Once the limit gets set at around 17:55 the backpressure in this partition increases even more, to around 22% with the backpressure in the other partitions also increasing significantly.

This follows the expected results since with the limiting processing, the after partition will reject even more commands, which get redirected to the remaining partitions which also cause their load to increase and therefore their backpressure as well.

single-loop-backpressure

Observing the exporting per partition panel we can see that the exporting also increases in the affected partition, and this gets reduced after the limit gets imposed.

single-loop-exporting-per-partition

Dual loop processing:

double-loop

On the other hand, this dual loop process during its run will always create more records than can be processed since it doubles in the last step.

This will create a steady increase in records not processed even if no other processes or requests are competing for processing time.

Expected

When deploying a process instance with a dual loop we should expect to see a rapid increase in the processing speed and also in the number of records not processed.

In this case, restricting the processing speed should not decrease the backlog of processed records since on each run of the loop more records are created than processed.

However, it should help us at least in reducing the pace of the increase in the backlog and therefore give us more time to address the underlying problem.

Actual

After deploying the dual loop we can see that the processing quickly jumps to its peak, at around 18:11 we configure the write rate limit at 3000.

Unlike the previous experience here we can observe that the processing speed in the other partitions was already increasing before the configuration gets applied.

dual-loop-processing-per-partition

dual-loop-exporting-per-partition

Observing the backpressure we get the answer as to why the processing in the other partitions was already increasing before the configuration gets applied.

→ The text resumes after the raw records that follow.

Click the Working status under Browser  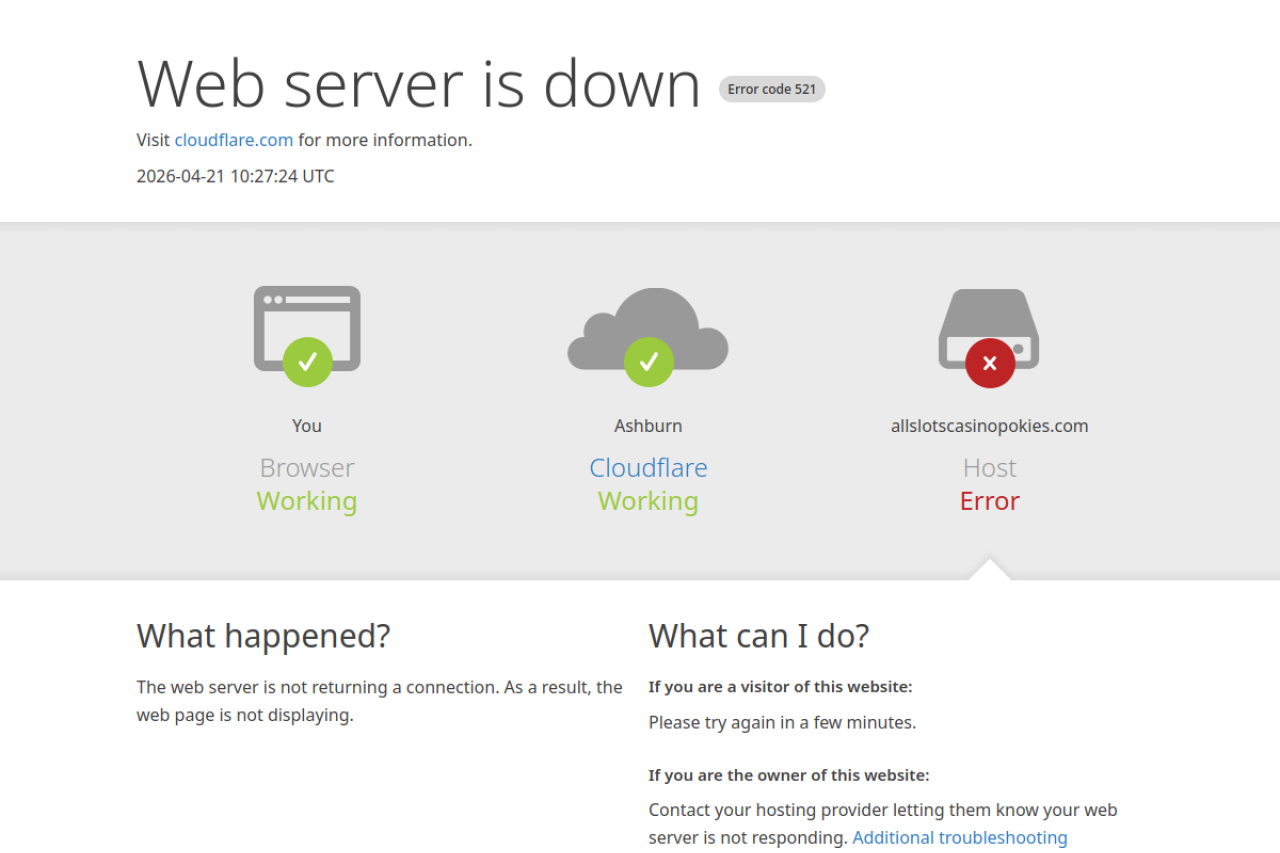pyautogui.click(x=306, y=501)
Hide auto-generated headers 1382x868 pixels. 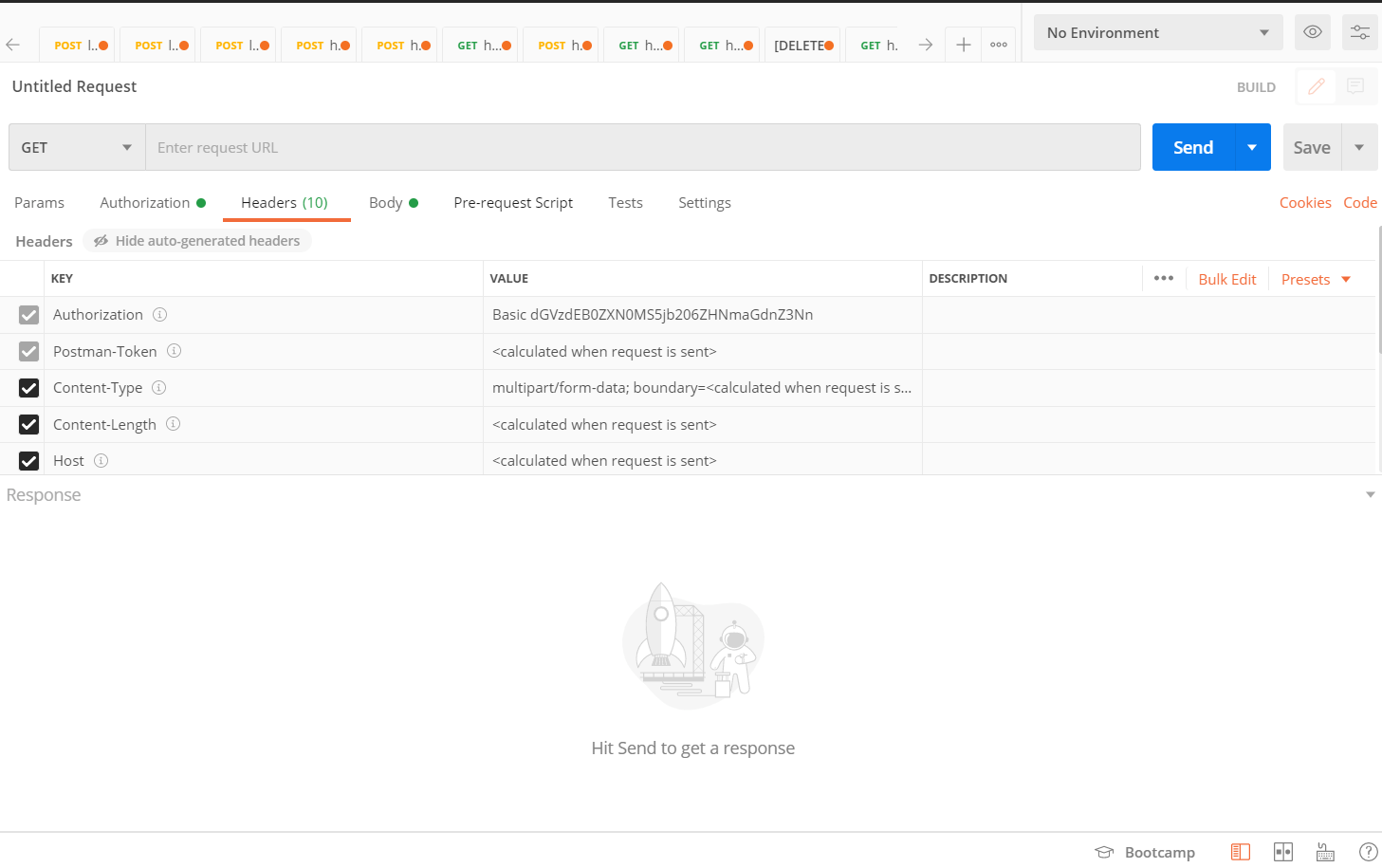(x=196, y=240)
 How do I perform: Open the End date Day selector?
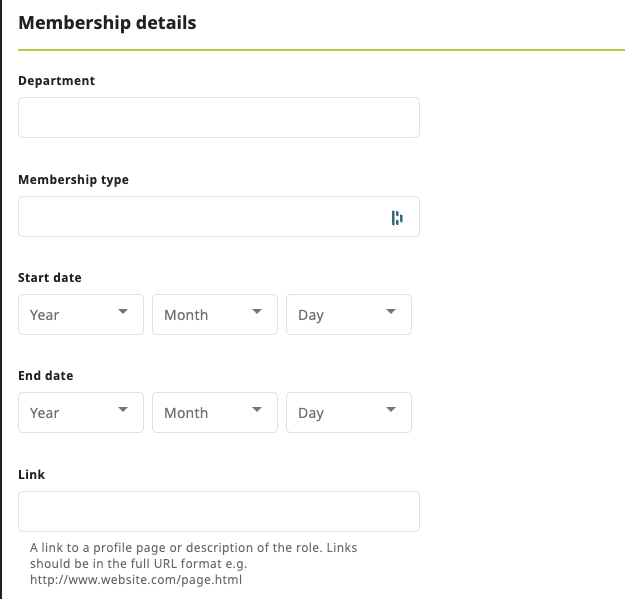[349, 412]
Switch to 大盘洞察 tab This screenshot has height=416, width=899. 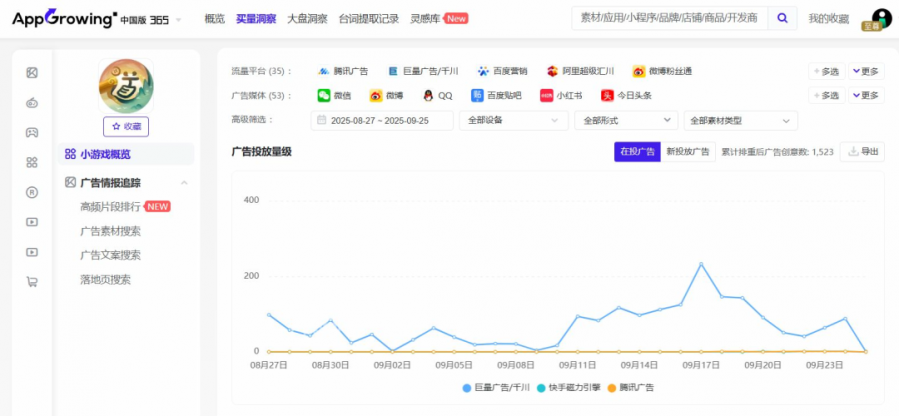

The backpressure had already reached at 100% which means that the dual loop process by itself hoarded completely the processing resources of the partition.

dual-loop-backpressure

Observing the number of records not processed we conclude as expected that limiting the write rate cannot stop the records backlog from continuing to increase, but we can see that the slope of the curve is smaller after configuring the limit.

dual-loop-records-not-exported

Overall the results match our expectations that the flow control configuration can be leveraged to give us more control of the cluster, which in the case of acting on deployed loop instances can give us more tools to address these issues.

Footnote: (As of the latest release, it is no longer possible to deploy processes that contain a straight-through processing loops such as the ones used in this experience).